Work request: Stop after the line containing "This screenshot has width=2436, height=1512.": print each line exactly from the first line of the listing up to that point.

Source records:
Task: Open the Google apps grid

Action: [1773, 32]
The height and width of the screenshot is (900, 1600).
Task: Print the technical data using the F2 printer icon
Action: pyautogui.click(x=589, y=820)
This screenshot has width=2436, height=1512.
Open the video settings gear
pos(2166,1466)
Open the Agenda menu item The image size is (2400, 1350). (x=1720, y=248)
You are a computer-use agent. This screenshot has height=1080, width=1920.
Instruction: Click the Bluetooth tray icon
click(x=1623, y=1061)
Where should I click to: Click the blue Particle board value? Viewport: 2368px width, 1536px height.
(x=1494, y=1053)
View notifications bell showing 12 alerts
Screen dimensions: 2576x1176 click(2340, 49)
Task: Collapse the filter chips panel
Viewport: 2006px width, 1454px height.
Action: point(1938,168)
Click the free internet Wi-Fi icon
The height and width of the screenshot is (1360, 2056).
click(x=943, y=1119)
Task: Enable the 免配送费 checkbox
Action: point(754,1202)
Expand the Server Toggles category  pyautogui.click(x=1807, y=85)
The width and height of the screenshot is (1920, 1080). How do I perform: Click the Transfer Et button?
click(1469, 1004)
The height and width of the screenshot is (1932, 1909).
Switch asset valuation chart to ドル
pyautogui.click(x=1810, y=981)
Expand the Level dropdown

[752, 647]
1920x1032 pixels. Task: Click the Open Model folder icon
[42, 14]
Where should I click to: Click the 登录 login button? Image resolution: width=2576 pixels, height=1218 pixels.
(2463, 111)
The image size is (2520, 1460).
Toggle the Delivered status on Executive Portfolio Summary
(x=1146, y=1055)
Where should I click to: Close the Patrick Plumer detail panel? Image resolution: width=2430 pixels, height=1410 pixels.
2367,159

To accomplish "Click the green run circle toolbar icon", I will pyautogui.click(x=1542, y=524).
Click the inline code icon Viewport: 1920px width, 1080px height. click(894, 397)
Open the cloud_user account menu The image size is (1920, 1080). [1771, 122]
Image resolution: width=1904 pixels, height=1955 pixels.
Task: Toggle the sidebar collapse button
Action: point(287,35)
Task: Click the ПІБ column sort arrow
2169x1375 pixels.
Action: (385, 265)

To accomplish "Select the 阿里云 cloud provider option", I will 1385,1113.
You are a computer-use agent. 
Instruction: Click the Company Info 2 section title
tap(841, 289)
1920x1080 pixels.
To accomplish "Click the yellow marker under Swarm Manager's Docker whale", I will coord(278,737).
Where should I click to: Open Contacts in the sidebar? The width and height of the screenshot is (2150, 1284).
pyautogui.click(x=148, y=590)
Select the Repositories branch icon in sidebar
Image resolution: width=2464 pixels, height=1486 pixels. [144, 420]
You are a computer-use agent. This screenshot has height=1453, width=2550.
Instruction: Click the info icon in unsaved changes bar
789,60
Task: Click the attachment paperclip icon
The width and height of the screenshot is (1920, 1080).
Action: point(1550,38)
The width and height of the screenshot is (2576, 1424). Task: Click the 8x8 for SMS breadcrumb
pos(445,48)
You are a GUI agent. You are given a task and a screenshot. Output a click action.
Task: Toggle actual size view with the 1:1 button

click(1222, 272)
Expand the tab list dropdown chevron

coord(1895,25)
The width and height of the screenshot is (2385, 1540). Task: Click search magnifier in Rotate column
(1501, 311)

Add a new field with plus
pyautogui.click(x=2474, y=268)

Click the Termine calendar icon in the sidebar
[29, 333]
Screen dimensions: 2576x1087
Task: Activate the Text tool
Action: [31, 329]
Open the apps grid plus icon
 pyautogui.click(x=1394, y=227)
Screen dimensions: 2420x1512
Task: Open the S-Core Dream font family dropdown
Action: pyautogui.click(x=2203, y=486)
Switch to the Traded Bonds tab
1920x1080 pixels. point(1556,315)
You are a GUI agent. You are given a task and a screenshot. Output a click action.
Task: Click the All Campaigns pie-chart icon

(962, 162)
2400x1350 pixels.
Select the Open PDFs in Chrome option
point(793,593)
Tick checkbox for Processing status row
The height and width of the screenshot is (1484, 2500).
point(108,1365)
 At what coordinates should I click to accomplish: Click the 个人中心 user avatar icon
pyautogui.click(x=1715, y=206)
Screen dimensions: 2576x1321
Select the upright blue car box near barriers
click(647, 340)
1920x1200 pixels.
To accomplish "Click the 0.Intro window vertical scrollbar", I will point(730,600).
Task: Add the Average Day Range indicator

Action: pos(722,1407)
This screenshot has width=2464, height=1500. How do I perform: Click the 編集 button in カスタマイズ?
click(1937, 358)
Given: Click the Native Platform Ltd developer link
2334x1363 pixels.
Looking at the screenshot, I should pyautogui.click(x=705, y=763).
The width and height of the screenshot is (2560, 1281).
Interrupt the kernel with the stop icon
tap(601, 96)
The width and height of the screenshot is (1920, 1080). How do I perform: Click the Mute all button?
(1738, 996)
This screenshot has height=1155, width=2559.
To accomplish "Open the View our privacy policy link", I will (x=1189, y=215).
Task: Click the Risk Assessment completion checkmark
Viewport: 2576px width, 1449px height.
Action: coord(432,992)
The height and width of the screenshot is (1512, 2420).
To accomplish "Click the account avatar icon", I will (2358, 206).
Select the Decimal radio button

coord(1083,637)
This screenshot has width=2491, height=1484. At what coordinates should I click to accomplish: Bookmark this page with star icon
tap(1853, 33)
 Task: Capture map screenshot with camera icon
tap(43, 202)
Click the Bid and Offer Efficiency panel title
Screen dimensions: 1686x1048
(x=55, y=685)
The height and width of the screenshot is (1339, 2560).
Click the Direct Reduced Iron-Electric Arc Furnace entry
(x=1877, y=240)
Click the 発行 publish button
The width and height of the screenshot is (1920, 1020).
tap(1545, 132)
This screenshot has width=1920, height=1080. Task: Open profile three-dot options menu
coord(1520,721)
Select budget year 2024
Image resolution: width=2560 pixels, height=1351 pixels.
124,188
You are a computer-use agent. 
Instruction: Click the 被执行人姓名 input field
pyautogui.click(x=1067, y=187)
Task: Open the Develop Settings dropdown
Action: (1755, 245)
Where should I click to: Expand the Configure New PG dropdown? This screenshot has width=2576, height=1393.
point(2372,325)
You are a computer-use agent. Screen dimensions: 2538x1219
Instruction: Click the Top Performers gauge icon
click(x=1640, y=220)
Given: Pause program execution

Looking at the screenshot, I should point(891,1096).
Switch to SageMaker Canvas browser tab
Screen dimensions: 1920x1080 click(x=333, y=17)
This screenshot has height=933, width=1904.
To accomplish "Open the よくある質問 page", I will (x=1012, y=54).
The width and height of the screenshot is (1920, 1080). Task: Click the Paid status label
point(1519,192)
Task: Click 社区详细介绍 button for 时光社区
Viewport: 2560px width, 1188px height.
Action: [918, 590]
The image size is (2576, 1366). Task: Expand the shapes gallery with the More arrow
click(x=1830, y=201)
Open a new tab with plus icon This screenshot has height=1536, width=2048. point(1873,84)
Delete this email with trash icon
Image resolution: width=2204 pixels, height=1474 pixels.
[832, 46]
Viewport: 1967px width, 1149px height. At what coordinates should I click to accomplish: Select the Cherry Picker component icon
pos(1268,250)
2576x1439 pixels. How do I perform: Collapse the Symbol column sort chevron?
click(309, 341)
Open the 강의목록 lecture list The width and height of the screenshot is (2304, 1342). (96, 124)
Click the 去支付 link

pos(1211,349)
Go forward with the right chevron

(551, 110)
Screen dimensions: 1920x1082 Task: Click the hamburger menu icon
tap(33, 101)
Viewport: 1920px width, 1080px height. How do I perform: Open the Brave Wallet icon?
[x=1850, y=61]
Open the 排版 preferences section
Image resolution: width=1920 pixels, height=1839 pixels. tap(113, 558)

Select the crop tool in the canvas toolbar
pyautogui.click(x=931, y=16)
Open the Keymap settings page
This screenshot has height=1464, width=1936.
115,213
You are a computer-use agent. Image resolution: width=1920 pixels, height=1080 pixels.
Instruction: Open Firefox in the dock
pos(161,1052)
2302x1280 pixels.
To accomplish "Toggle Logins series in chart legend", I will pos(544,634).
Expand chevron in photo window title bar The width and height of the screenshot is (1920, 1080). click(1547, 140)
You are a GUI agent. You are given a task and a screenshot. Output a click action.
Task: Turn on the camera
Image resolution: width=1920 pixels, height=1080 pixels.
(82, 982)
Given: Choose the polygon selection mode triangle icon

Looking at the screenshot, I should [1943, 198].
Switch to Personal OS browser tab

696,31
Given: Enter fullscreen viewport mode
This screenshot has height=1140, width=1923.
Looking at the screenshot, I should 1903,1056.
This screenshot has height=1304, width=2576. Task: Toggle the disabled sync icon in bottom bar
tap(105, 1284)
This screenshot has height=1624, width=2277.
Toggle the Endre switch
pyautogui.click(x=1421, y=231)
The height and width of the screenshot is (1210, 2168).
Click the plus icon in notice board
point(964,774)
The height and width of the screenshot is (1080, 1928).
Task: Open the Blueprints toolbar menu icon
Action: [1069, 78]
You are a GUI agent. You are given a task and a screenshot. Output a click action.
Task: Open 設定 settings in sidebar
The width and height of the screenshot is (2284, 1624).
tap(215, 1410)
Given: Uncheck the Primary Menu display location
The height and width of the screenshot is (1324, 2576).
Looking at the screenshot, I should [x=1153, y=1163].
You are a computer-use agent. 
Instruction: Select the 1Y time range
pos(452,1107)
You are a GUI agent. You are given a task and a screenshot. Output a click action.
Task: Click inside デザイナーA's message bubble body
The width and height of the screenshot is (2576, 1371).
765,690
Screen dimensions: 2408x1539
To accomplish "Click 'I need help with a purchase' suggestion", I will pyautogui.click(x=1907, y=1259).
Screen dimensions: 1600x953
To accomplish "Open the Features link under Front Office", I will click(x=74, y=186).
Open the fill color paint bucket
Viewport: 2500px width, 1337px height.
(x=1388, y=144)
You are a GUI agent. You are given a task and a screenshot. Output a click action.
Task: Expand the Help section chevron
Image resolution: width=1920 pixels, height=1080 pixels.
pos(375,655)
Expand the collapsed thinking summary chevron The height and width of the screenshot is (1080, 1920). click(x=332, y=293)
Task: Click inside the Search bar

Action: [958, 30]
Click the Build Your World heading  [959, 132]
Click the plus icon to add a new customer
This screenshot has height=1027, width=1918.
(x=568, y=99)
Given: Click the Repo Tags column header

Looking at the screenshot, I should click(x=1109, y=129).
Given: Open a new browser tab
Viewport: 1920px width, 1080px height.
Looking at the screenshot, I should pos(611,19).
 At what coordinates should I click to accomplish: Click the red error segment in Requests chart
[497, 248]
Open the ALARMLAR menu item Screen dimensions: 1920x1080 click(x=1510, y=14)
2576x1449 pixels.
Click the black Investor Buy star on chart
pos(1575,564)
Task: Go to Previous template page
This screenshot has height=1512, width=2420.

Response to this exercise:
Task: Open the Google apps grid

Action: [1773, 32]
The height and width of the screenshot is (900, 1600).
Task: Print the technical data using the F2 printer icon
Action: pyautogui.click(x=589, y=820)
This screenshot has width=2436, height=1512.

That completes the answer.